What you will do —
In the records below, copy out word for word every line from the one containing "Select the Total Injured 264,871 card" through the one containing "(x=449, y=216)", both included. Omit the pictures.

Data supplied —

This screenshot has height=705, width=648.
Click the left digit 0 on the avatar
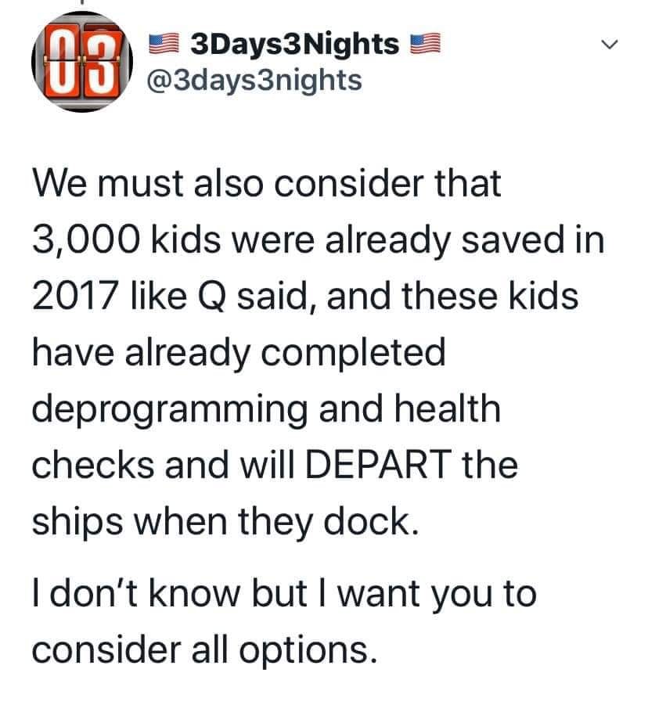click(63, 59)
--
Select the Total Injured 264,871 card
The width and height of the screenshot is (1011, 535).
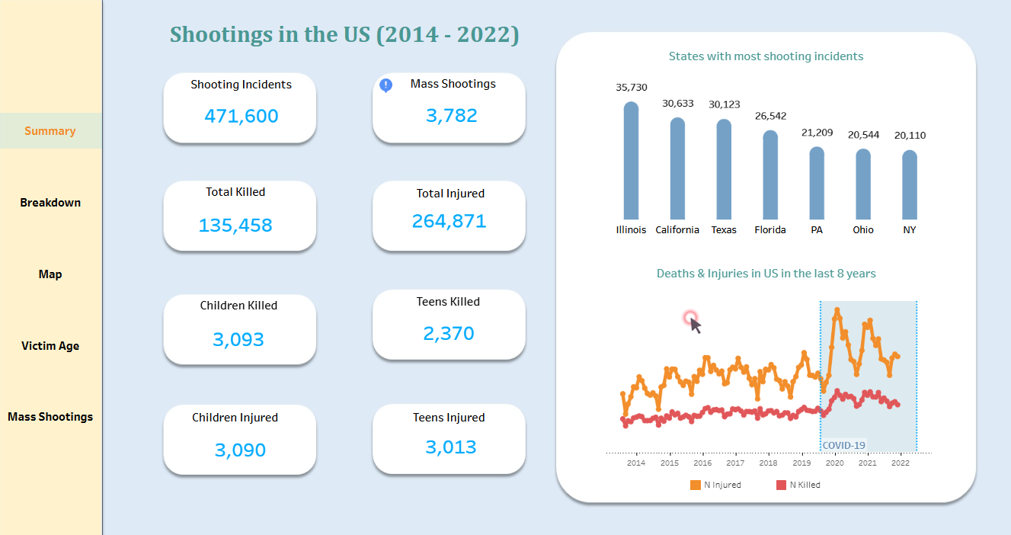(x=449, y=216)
* * *
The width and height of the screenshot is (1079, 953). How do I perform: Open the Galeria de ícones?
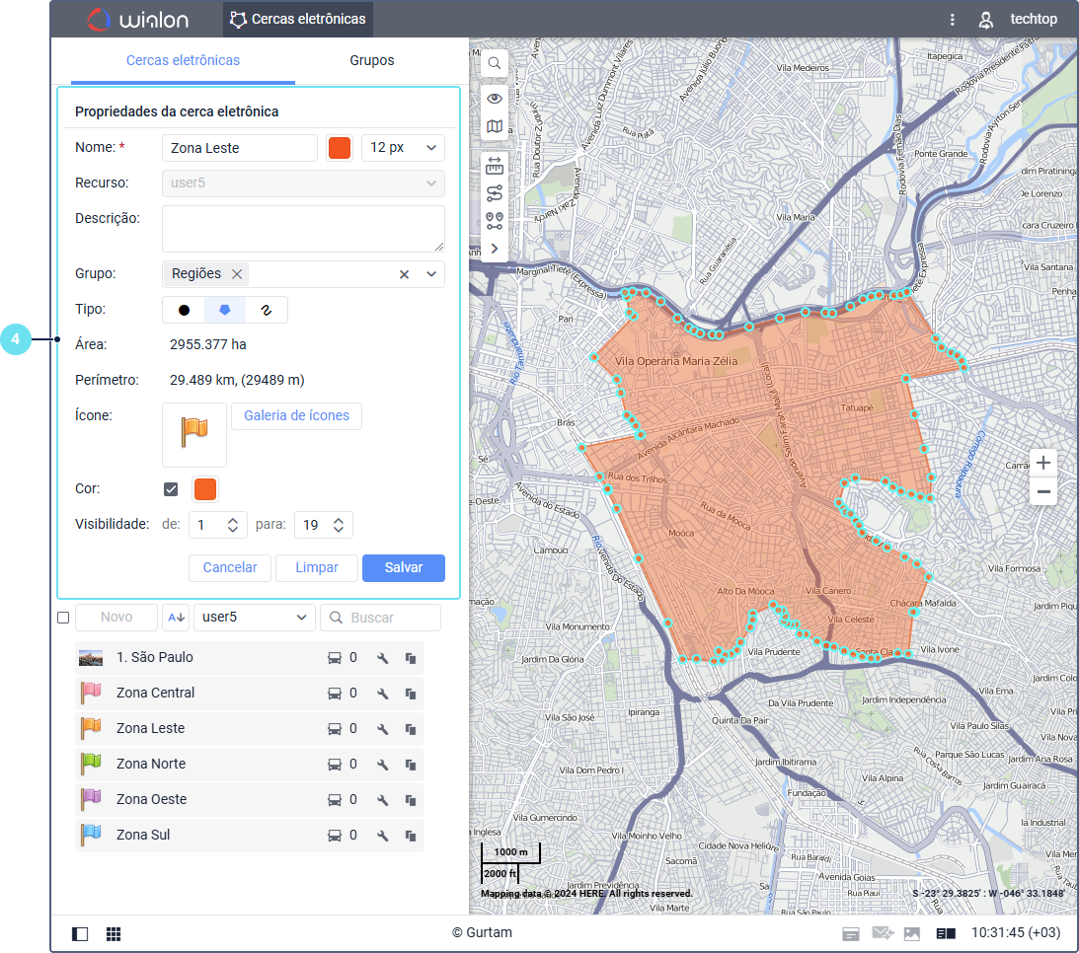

Complete output —
Select the Total Injured 264,871 card
The width and height of the screenshot is (1011, 535).
(x=449, y=216)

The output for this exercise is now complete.